Thursday, May 15, 2014
First Sunflower
The first sunflower is blooming! The garden is finally looking like a garden, not like a pile of hay with bits of grass sticking out. It is always encouraging when it gets to this point. The marigolds are blooming, too, so there's a little color out there.
The garden is going in bit by bit. We finally got the tomatoes off the ground on their horizontal trellises. This was a genius idea I got from my friend Haley of Comet Farm. We tried so many other ways of tying the tomatoes up before, and they always grew too large and flopped over, causing the fruit to rot on the damp ground.
It's just T-posts with clips supporting the cattle panels. The tomatoes grow through the wires and are held up. We are planning a second layer for later in the season. I can't speak highly enough of these trellises. They have made tomato-growing in our climate so much easier.
The pumpkins have been planted, and we are beginning to build the corn beds! It's the same as last year's garden - rye cover crop crushed down by moldy hay and black dirt. The black dirt is from the pit that our friend Danny dug, thinking he was going to build a cob house and farm. The "cob house" is still a pile of rubble, but we have a pond now and lots of black dirt for the garden.
It looks like a bad year for the stem borer moths and the squash. I've been hand-picking hundreds of eggs off of them every day. As long as I get the eggs off, it keeps them at bay.
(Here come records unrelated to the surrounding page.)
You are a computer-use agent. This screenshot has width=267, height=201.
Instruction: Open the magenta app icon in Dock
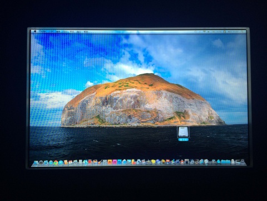click(x=115, y=162)
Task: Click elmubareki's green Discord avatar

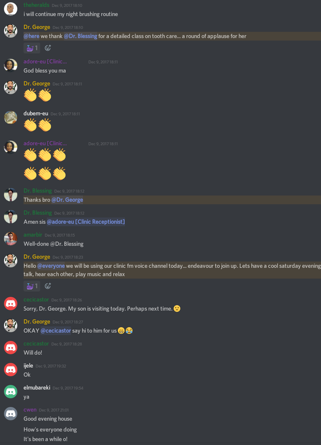Action: [x=11, y=391]
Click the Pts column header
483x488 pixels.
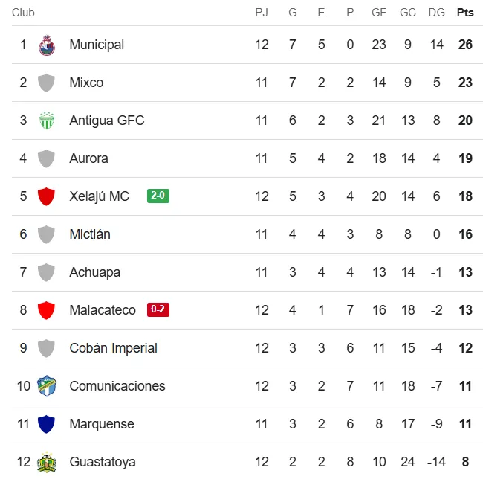[x=465, y=13]
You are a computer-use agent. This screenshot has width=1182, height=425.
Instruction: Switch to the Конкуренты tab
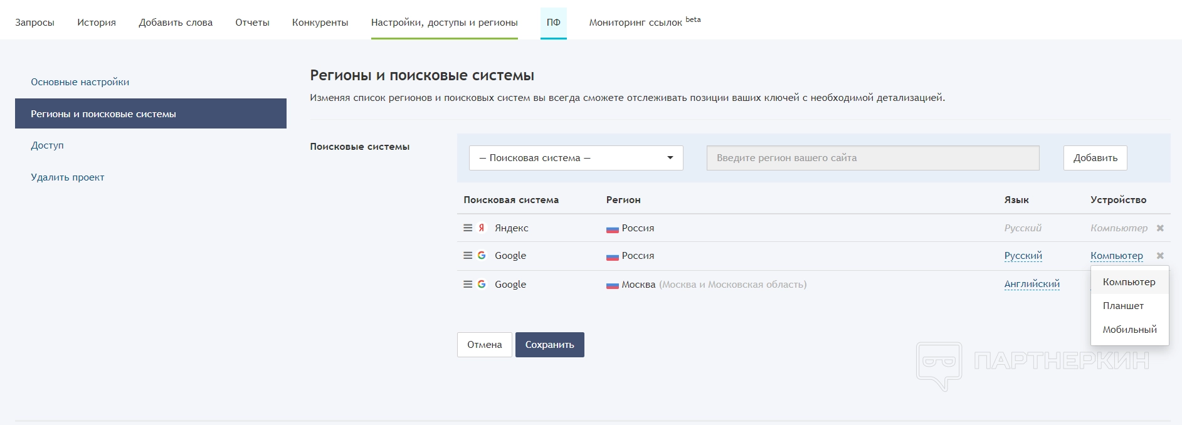point(320,23)
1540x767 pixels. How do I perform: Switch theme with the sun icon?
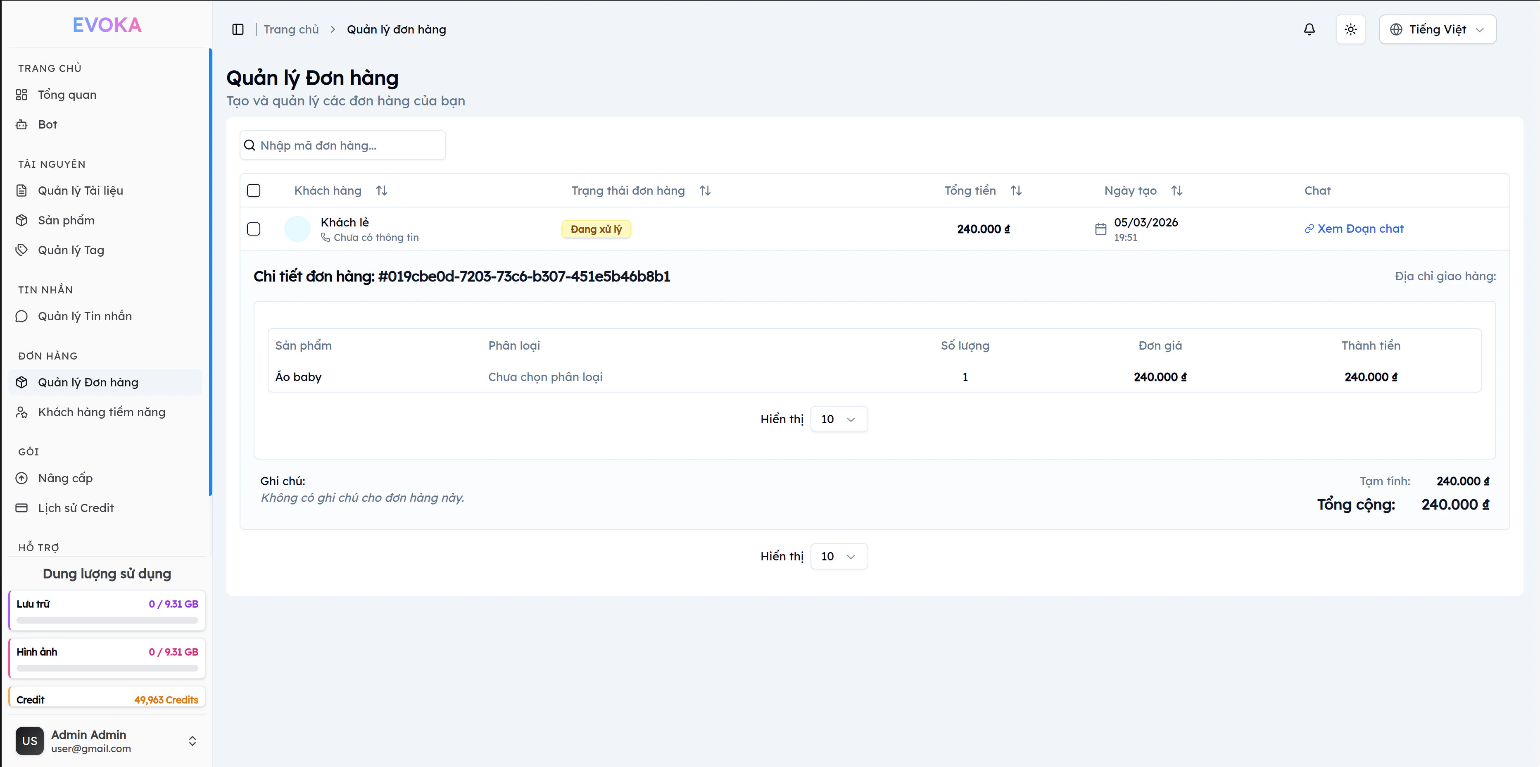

An organic farmer who visited recently asked me why I don't just spray bT on it. Because I'm just not willing to expose myself (and my baby, because I'm nursing!) to pesticides, even "organic" ones. I do use diatomacious earth on occasion, and soapy water, but usually I just hand-pick pests into soapy water. I can do that for my little garden. I realize that's just not possible for any scale of commercial enterprise, which makes me appreciate my home-grown vegetables even more.
Beyond the tomatoes, eggplants, peppers, tomatillos and summer squash I've got the watermelons, cucumbers, casaba melons and beans planted. We have spiffy new trellises for them - T-posts and wire. They are even braced, which makes them the garden trellises of my dreams, ones I was asking Ethan to build for years. We'll see how they turn out. We have yet to find a long-bean trellis that really works for us. Last year I used my old laurel oakling with sections of red-top fencing. It was ugly and collapsed mid-season from rot and the weight of the vines. We've also tried posts with twine tied back and forth, and the very worst one that killed all the pole beans, posts with bits of twine dangling down along the row. The twine just rots in our very humid climate. I'm hoping the wire we've invested in will be used again and again in other trellises.
We are trying to trellis the melons and cucumbers this year. I've heard of people growing them on trellises, and I want to try it out. I don't have a good set up for them yet, so we're still trying different ideas to see how they work. I'm hoping it will help keep the melons from rotting this year - always a tragedy in previous years.